- [Set task]: Copy the lines below word for word, everything from the line with "Open the three-dot" down to the line with "1024x463 pixels. At". Leave the pictures out of your copy.

- [Data supplied]:

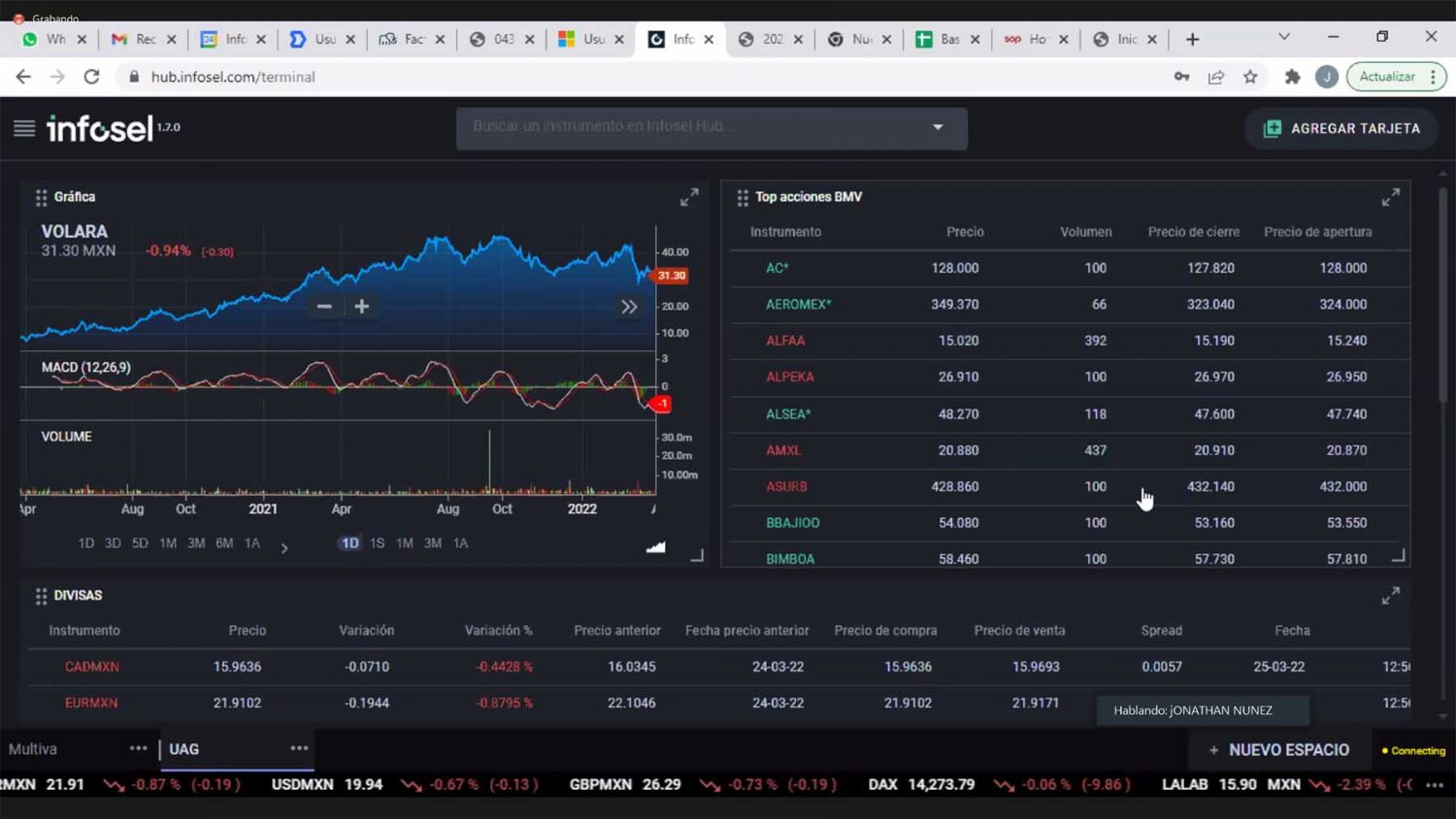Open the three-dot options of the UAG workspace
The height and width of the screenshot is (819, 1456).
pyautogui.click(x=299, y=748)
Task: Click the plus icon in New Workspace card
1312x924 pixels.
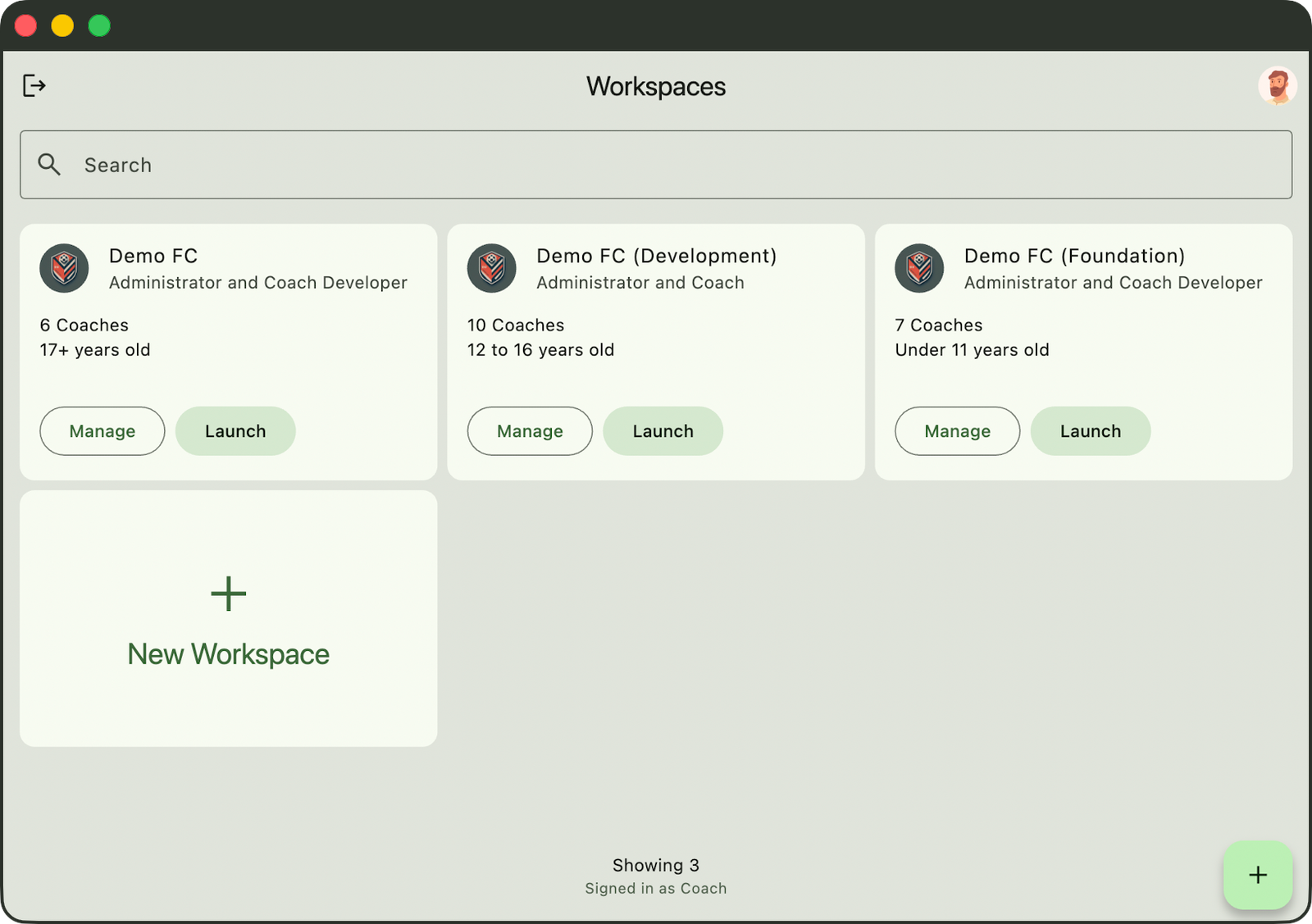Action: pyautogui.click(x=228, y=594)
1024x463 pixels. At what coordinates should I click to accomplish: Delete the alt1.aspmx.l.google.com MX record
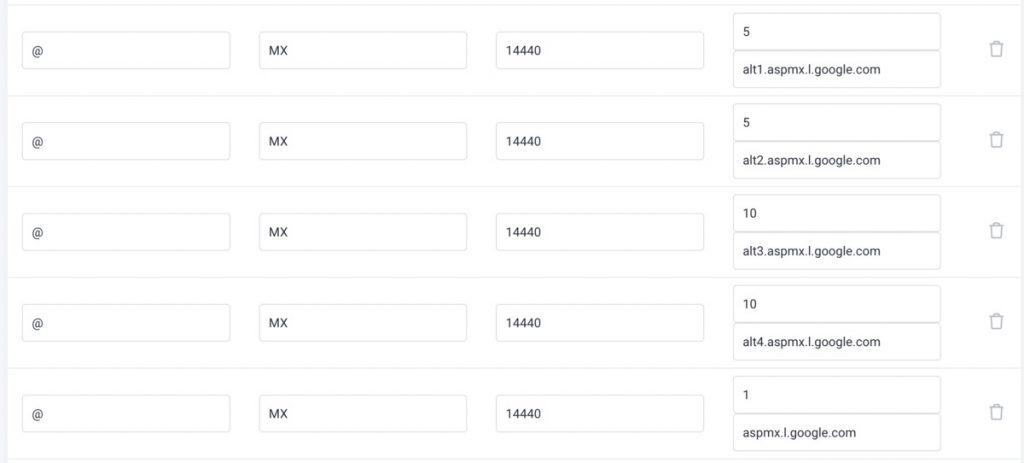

--

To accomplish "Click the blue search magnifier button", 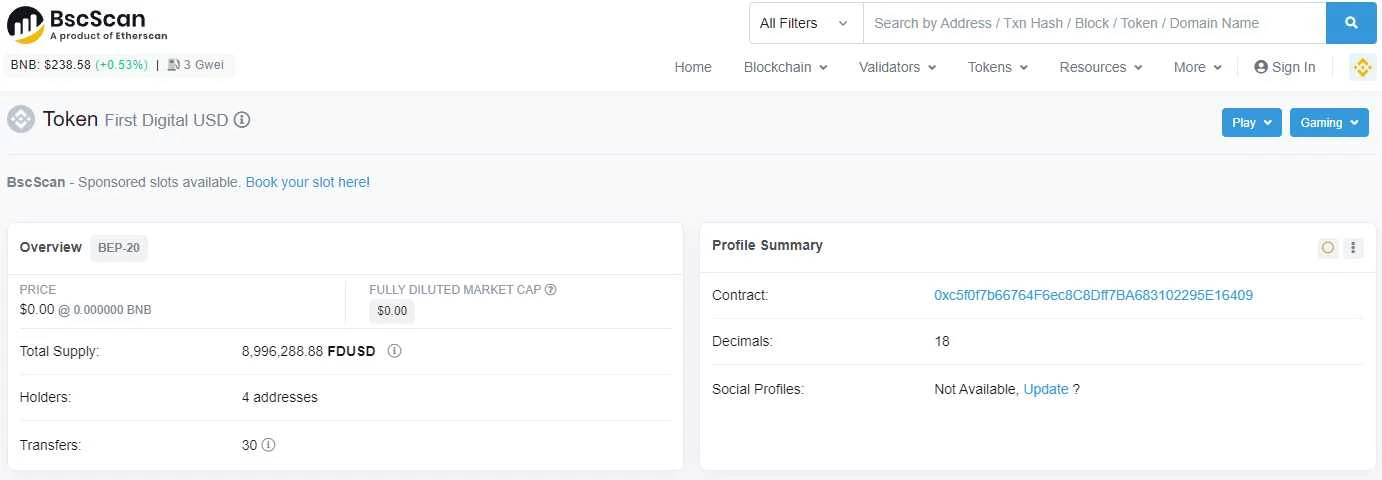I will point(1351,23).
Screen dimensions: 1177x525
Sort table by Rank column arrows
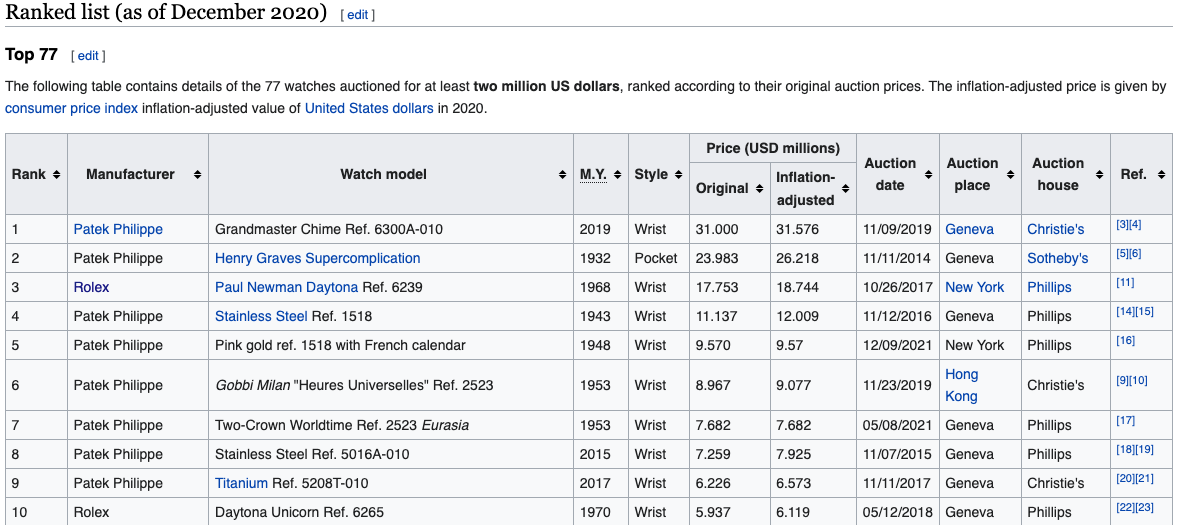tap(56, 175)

- [Final answer]:
Open the three-dot options of the UAG workspace
The height and width of the screenshot is (819, 1456).
pyautogui.click(x=299, y=748)
Task: Click the plus icon in New Workspace card
1312x924 pixels.
Action: pyautogui.click(x=228, y=594)
1024x463 pixels. At what coordinates should I click to accomplish: Delete the alt1.aspmx.l.google.com MX record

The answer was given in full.